> _Passage provided_:
***

Adopted children from Ukraine who left just days before invasion now safe with Manitoba family
'Pack everything, pack the kids. We are moving you right now,' adoption facilitator told Trish Braun
A Manitoba woman whose family recently adopted three children from Ukraine was in that country just a week before Russia invaded, when she got an unnerving phone call from the adoption facilitator.
"[They said], 'Your kids' passports are in and you are moving within an hour. So pack everything, pack the kids. We are moving you right now,'" Trish Braun recalls.
Braun was in the country preparing to bring home three siblings from a Ukrainian orphanage — a process that was cut short as the threat of an impending invasion loomed.
"To go from three weeks left [of our trip] to, like, 'We can maybe figure this out within a day or two' … that felt very urgent," she said.
She arrived in Ukraine at the end of January, her third and final trip of the adoption process. She and her husband, Mike Braun, had initially spent six weeks there last October, and then a few weeks again in December for a court hearing.
On Jan. 21, the Grunthal couple officially became the legal guardians of the three children.
During their initial trip in the fall, the couple could already sense the growing tensions with Russia.
When it came time to bring the three children home, the Brauns decided it would be best if Trish went on her own, while Mike stayed at home with their five other children — their two biological sons and three other siblings from Ukraine they had adopted in 2019.
If anything happened, he would meet her in Ukraine to help get everyone home.
Up until the phone call from the adoption facilitator, Trish didn't feel overly nervous about the possibility of an invasion or war. People in Ukraine were going about their lives, with some saying not to worry. But concerned family and friends at home in Manitoba were sending her messages.
An hour after the phone call, Trish, the three children, and a facilitator piled into a van, unsure of where they were headed. The embassy in Kyiv was already closed, so they headed further west.

***

> _Extracted entries_:
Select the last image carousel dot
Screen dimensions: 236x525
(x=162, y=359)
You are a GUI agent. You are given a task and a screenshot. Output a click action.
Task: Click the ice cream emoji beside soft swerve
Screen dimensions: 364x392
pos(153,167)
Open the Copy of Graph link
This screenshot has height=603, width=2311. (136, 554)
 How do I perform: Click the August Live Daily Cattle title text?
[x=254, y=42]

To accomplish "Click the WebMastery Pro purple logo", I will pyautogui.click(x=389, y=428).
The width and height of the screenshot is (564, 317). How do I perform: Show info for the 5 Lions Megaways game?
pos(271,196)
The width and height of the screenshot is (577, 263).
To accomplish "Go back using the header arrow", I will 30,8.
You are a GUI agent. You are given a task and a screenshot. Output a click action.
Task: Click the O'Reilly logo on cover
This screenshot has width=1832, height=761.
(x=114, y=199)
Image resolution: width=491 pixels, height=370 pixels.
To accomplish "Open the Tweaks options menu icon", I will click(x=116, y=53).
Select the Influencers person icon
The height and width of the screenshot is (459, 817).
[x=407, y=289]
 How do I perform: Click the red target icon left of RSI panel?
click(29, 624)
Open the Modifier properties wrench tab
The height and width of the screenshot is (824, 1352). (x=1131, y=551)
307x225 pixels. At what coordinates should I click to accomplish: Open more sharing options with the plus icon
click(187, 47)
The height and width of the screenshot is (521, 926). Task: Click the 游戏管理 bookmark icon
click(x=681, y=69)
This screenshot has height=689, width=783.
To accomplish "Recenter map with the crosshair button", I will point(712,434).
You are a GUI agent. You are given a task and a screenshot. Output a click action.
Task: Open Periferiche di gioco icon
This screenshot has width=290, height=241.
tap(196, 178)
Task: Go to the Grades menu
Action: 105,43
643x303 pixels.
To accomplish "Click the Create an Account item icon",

***

> _Problems to work on_:
**1.** Do these statements agree with the Ukraine adoption article? Answer yes or no for each and quote the words from the article that decide it.
(a) Trish Braun made the final trip to Ukraine without her husband.
(b) The Brauns became the children's legal guardians during their December trip.
(c) After the phone call, the group drove to the embassy in Kyiv.
**2.** Resume the Ukraine adoption article from its final sentence and write the paragraphs that follow.

> _Answers for this exercise_:
**1.**
(a) Yes: "the Brauns decided it would be best if Trish went on her own"
(b) No: "On Jan. 21, the Grunthal couple officially became the legal guardians of the three children."
(c) No: "The embassy in Kyiv was already closed, so they headed further west."

**2.**
Once in the western Ukrainian city of Lviv, after about 20 hours of driving, Trish was able to get her children's visas and finalize the remaining paperwork.
Shortly after midnight on Feb. 18, after a 48-hour journey, Trish and her children arrived in Winnipeg.
Shelling had already started to intensify in eastern Ukraine by that point. A week later, Russia invaded and the war began.
Mike and the couple's five other kids all greeted Trish and their three new family members at the airport.
Those siblings, who range from age six to 16 and speak varying levels of English, have supported each other throughout the big transition.
Now with six adoptive children from Ukraine, the couple have been navigating tough but important conversations with them about what is going on in the war.
"They hear things from school and they are online sometimes and they see things. We try and get as much real information from real people for them as we can, so that we're basing our conversations on facts," Trish said.
Just over six weeks since returning home, the urgent phone call Trish received and the hurried journey back to Manitoba are now a blur, she says, thanks to adrenaline and a motherly instinct taking over.
"Parents kick into gear when the time comes. So I felt that needed to happen."